A GPS tracking unit uses the Global Positioning System to determine and record the precise location of a vehicle, device or individual. Key design requirements for a GPS tracker include a small form factor, low power consumption and flexible connectivity options.
Atmel’s recently launched SAM D20 ARM Cortex-M0+ based MCU can be used to power such a device, taking all of the above-mentioned design requirements into account.
“The SAM D20 MCU – embedded with serial communication modules (SERCOM) and low power consumption – provides the flexibility, connectivity and low power required for GPS tracker applications,” Atmel engineering manager Bob Martin told Bits & Pieces.
“How low is low in terms of power consumption? Well, we are talking about <150µA/MHz in active (CoreMark) and <2µA with RTC and full RAM retention. Meanwhile, the peripheral event system and intelligent peripherals with Atmel SleepWalking technology further reduce CPU activity and power consumption.”

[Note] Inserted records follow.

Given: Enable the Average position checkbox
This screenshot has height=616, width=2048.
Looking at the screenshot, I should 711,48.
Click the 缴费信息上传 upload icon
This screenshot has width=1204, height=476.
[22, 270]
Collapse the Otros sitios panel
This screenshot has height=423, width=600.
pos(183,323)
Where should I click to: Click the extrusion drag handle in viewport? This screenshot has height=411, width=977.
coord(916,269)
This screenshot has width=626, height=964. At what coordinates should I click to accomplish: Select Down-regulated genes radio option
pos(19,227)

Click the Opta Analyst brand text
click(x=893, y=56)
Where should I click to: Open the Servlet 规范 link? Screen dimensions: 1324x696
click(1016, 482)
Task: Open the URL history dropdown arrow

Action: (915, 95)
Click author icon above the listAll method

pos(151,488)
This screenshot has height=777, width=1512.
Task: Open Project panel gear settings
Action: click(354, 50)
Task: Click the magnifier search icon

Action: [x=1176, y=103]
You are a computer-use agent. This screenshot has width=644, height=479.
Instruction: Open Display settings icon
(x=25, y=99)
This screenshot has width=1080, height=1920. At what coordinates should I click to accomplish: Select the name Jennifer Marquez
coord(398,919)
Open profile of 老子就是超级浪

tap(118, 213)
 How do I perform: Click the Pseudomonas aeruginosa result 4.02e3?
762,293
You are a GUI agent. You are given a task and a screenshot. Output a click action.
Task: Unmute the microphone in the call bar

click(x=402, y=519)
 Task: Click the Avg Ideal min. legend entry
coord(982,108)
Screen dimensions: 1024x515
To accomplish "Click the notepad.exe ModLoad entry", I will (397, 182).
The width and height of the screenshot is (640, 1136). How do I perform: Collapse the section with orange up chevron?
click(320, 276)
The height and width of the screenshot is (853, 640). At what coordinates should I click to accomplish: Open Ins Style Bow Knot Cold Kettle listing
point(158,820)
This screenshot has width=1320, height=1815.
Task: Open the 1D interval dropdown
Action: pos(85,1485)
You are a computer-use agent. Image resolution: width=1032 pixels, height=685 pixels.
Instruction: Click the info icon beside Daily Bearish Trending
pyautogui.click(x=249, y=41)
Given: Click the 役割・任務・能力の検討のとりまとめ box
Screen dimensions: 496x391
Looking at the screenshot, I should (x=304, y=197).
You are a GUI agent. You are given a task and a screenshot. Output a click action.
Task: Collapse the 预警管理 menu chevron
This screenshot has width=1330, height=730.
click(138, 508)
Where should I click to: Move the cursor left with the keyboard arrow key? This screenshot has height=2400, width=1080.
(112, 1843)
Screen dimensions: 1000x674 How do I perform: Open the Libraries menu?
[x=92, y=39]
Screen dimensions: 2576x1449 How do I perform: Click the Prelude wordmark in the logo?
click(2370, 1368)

Martin also noted that the SAM D20 MCU offers design engineers 6 highly flexible serial communication modules (SERCOM), each configurable to operate as USART, I2C and SPI – thereby facilitating easy and flexible connection to external sensors, memories, PCs and wireless modules.
As expected, Atmel supports a wide range of dev tools and software, including Atmel Studio 6 (free IDE with GCC compiler), Atmel Software Framework (free SW libraries of production ready source code), Atmel Gallery (open to extensions) and the SAM D20 Xplained Pro Kit which is packaged with programmer and debugger, as well as connectors for expansion wings.